**Exercise objective:** When the line containing "Where should I click to: Click" appears in the data below, begin copying there and stop only after the line containing "Image resolution: width=950".

Dataset entries:
------------------------------------------------------------

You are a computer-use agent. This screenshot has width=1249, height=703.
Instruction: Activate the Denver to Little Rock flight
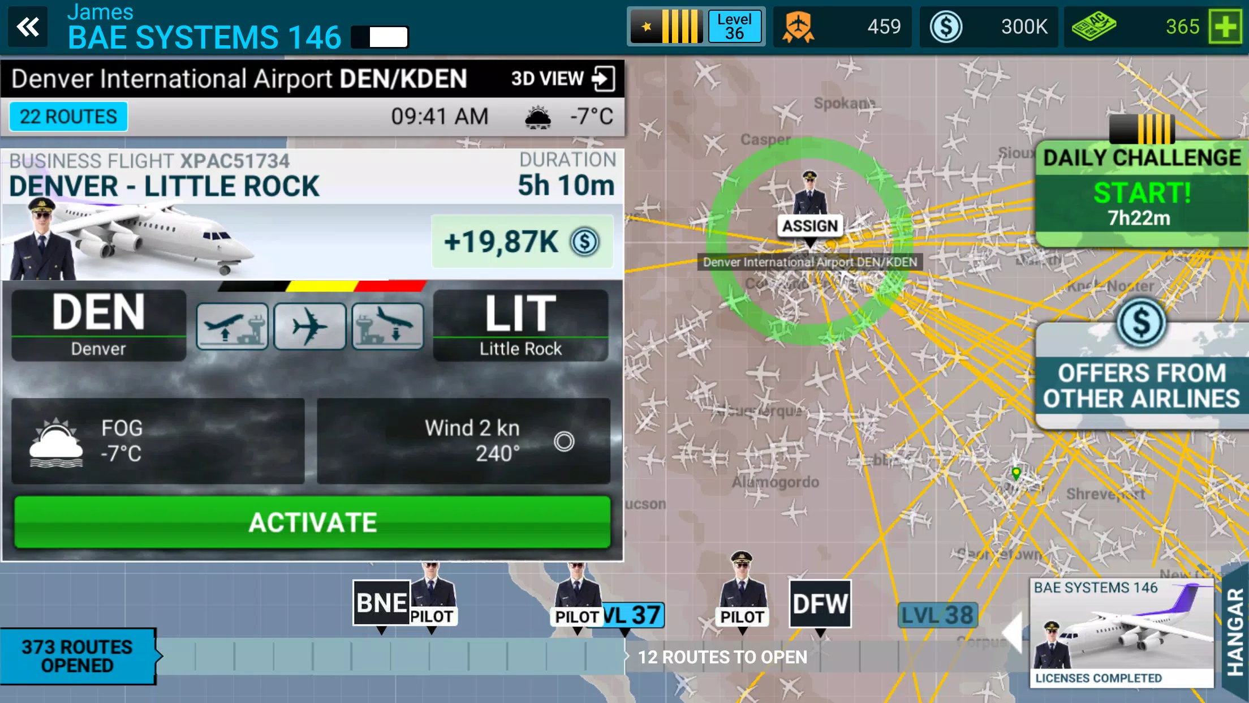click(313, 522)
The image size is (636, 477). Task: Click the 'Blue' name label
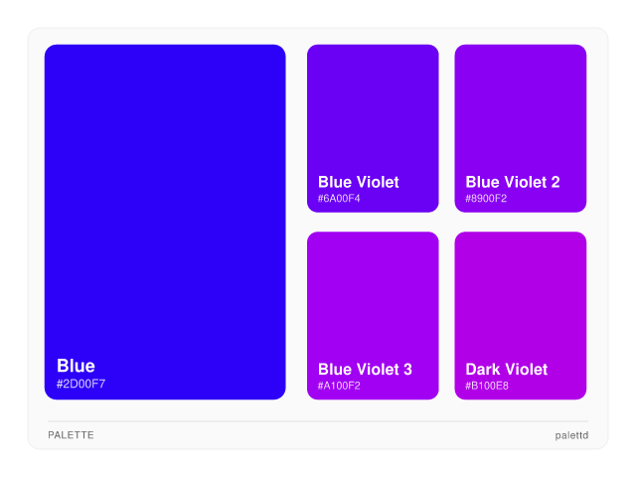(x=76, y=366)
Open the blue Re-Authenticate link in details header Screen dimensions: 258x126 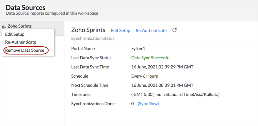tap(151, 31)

------------------------------------------------------------

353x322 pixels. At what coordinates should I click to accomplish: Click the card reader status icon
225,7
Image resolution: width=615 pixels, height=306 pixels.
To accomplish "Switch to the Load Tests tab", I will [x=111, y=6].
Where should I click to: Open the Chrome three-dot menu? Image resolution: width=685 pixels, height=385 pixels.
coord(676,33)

------------------------------------------------------------

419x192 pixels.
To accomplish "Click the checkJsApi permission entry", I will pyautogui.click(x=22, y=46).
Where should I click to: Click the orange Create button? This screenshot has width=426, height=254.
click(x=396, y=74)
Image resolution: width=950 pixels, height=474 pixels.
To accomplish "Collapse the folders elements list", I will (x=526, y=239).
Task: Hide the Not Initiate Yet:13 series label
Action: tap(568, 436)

------------------------------------------------------------

**Result of the exercise:**
Where should I click to: Click the orange Create button? This screenshot has width=426, height=254.
click(x=396, y=74)
Image resolution: width=950 pixels, height=474 pixels.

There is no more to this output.